* [Listed records]
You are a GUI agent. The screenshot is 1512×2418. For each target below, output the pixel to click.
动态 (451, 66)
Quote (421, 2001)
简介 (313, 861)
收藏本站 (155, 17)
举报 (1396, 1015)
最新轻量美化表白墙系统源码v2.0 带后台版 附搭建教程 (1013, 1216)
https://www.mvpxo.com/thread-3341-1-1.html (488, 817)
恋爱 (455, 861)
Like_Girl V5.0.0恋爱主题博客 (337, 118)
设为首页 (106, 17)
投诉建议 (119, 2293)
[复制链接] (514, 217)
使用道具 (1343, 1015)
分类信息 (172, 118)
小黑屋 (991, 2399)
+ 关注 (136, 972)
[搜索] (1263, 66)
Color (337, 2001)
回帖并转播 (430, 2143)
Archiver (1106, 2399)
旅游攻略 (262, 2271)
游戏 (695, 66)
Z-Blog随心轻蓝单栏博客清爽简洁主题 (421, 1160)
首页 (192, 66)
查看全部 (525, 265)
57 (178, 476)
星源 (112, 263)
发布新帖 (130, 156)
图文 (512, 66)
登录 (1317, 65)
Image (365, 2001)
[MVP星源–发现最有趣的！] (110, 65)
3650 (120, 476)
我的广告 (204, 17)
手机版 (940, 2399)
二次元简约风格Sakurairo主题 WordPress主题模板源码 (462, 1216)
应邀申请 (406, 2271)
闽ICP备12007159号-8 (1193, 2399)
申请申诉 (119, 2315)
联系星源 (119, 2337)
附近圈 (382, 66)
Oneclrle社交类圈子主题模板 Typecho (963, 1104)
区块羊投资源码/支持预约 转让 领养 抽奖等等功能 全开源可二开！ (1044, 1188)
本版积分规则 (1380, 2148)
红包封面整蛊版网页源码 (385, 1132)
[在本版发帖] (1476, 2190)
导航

* [What to do] Copy the records above exactly, beginning at the line that contains "小黑屋 (991, 2399)" and stopping after the line that contains "红包封面整蛊版网页源码 (385, 1132)".

* [Result]
小黑屋 (991, 2399)
+ 关注 (136, 972)
[搜索] (1263, 66)
Color (337, 2001)
回帖并转播 (430, 2143)
Archiver (1106, 2399)
旅游攻略 (262, 2271)
游戏 (695, 66)
Z-Blog随心轻蓝单栏博客清爽简洁主题 (421, 1160)
首页 (192, 66)
查看全部 (525, 265)
57 (178, 476)
星源 (112, 263)
发布新帖 (130, 156)
图文 (512, 66)
登录 (1317, 65)
Image (365, 2001)
[MVP星源–发现最有趣的！] (110, 65)
3650 (120, 476)
我的广告 (204, 17)
手机版 (940, 2399)
二次元简约风格Sakurairo主题 WordPress主题模板源码 (462, 1216)
应邀申请 (406, 2271)
闽ICP备12007159号-8 (1193, 2399)
申请申诉 (119, 2315)
联系星源 (119, 2337)
附近圈 (382, 66)
Oneclrle社交类圈子主题模板 Typecho (963, 1104)
区块羊投资源码/支持预约 转让 领养 抽奖等等功能 全开源可二开！ (1044, 1188)
本版积分规则 (1380, 2148)
红包封面整蛊版网页源码 (385, 1132)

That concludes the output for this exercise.